We must not lose sight of the fact that most General Practitioners are independent contractors/partners. The GPs do not have a contract of employment with the NHS. The GPs are allowed to keep the profits they make from the fees they charge government for the provision of health services. To allow the GPs to commission their own services represents a gross conflict of interest. Their primary motive is profit. The GPs already receive a massive annual income, as a private contractors, plus many hidden state subsidies. Giving them control of the purse strings is utter lunacy.

The Royal Collage of GPs complain that competition will wipe out the NHS [reduce the GP profit], yet at the same time GP commissioning groups actively campaign to halve the staffing levels of the existing NHS Walk-In Centres. These places are nurse led, using highly skilled medical practitioners, and provide a service 365 days a year from 7am through to 10pm. They handle 90% of the cases GP's handle and in many cases treat the overflow of patients who are unable to get an appointment at their own GP. Most GP practices are open to the public for about 8 hours a day for 250 days a year. The cost per clinical consultation is at the highly available Walk-In Centres is about 75% of an equivalent reduced availability GP consultation. The GPs hate the exposure that properly qualified Nurse Practitioners can provide a good clinical service without the need for expensive GP's.
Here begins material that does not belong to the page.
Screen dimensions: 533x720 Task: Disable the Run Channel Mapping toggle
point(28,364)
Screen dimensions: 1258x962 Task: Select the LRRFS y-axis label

A telling statistic is the consultation duration in a Walk-In Centre is an average of 12 minutes per person. These Nurse Practitioners are very thorough. Compare that with your own visit to a GP. most of their consultations last 2-3 minutes. The error rates at Walk-In Centres are very low, which is good considering the staff have to deal with unknown patients who walk through the doors.
One of those GPs looking for closure of the WICs is a close advisor of the Health Minister Andrew Lansley. Indeed Mr Lansley has introduced him at public speaking events as a GP expert. That same person is actively involved in the management of a local new GP consortia who will commission health services including the GP practices where the advisor has an ownership/profit interest. Their recommendation is to break up the WIC in his area (about 100,000 consultations a year). The WIC has already had substantial staff cuts imposed.

Not good. These ill consider government proposals have already caused a lot of damage and unnecessary expenditure. Prime Minister Cameron promised to protect the NHS yet he seems to have put it under the control of unreformed self-interest groups.